Das Anbaujahr 2015 war kein Haferjahr

Anbausituation und Landessortenversuche Sommerhafer 2015

Die Sommerhafer-Anbauflächen haben sich 2015 wieder etwas erholt und liegen in Hessen nun bei 9700 ha. Bei der Standortwahl werden dem Hafer aber oft nicht die geeigneten Flächen zugewiesen. Zu oft steht er auf Grenzstandorten, wo er sein Potenzial nicht ausschöpfen kann. Das Ertragsniveau aus der Besonderen Ernteermittlung des BMEL liegt für Hessen bei mageren 44,1 dt/ha, aber auch bundesweit konnten die Erträge mit durchschnittlich 46,4 dt/ha nicht überzeugen.

Geringere Bestandesdichten, aber sehr gute Kornausbildung kennzeichnen die Landessortenversuche in Hessen.

Foto: Käufler 2015

Hafer stellt hohe Ansprüchen an die Bodenfeuchte und tat sich in der Jugendentwicklung unter dem Einfluss der Frühjahrs- und Frühsommertrockenheit schwer. Zwar kamen die Pflanzen nach einer zügigen Keimung und Auflaufphase zunächst gut in Gang und profitierten von den guten Aussaatbedingungen, dann wurde das Wasser allerdings schnell knapp. Somit blieben die Bestände schwach bestockt und es fehlte die für hohe Erträge notwendige Anzahl rispentragenden Halme.

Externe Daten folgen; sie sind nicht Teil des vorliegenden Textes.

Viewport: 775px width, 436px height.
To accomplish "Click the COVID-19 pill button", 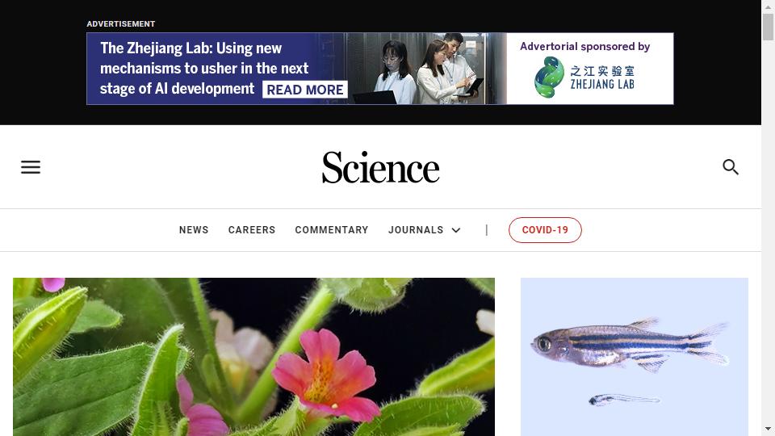I will click(x=545, y=230).
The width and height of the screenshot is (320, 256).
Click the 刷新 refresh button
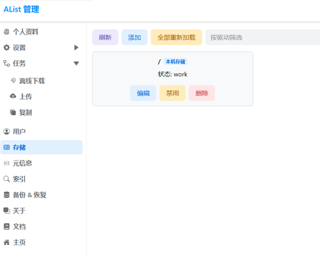click(105, 37)
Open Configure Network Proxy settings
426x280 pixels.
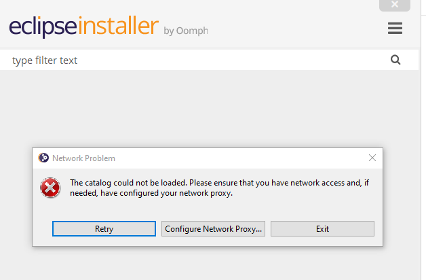click(x=213, y=228)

Landessortenversuche 2015 mit neun Sorten

Nachdem 2014 in den hessischen Landessortenversuchen (LSV) die besten Sorten über 90 dt/ha erreicht hatten, blieben die Durchschnittserträge 2015 mit 66,8 dt/ha witterungsbedingt deutlich darunter. Die beiden hessischen Standorte Korbach (Hof Lauterbach) und Bad Hersfeld (Eichhof) repräsentieren die Hauptanbauregionen für Sommerhafer, der überwiegend in den feucht-kühleren Mittelgebirgsregionen seinen Platz findet. Das Prüfsortiment 2015 bestand aus neun Sorten, davon ein Weißhafer. Die Sorte Tim konnte wegen Abweichungen in der Saatgutqualität nicht ausgewertet werden. Die beiden Qualitätssorten Scorpion und Ivory standen nur am Eichhof als Qualitätsstandards zusätzlich in der Prüfung. Die drei neuen Gelbhafer des Bundessortenamtes (BSA), Apollon, Bison und Yukon, wurden erstmals geprüft.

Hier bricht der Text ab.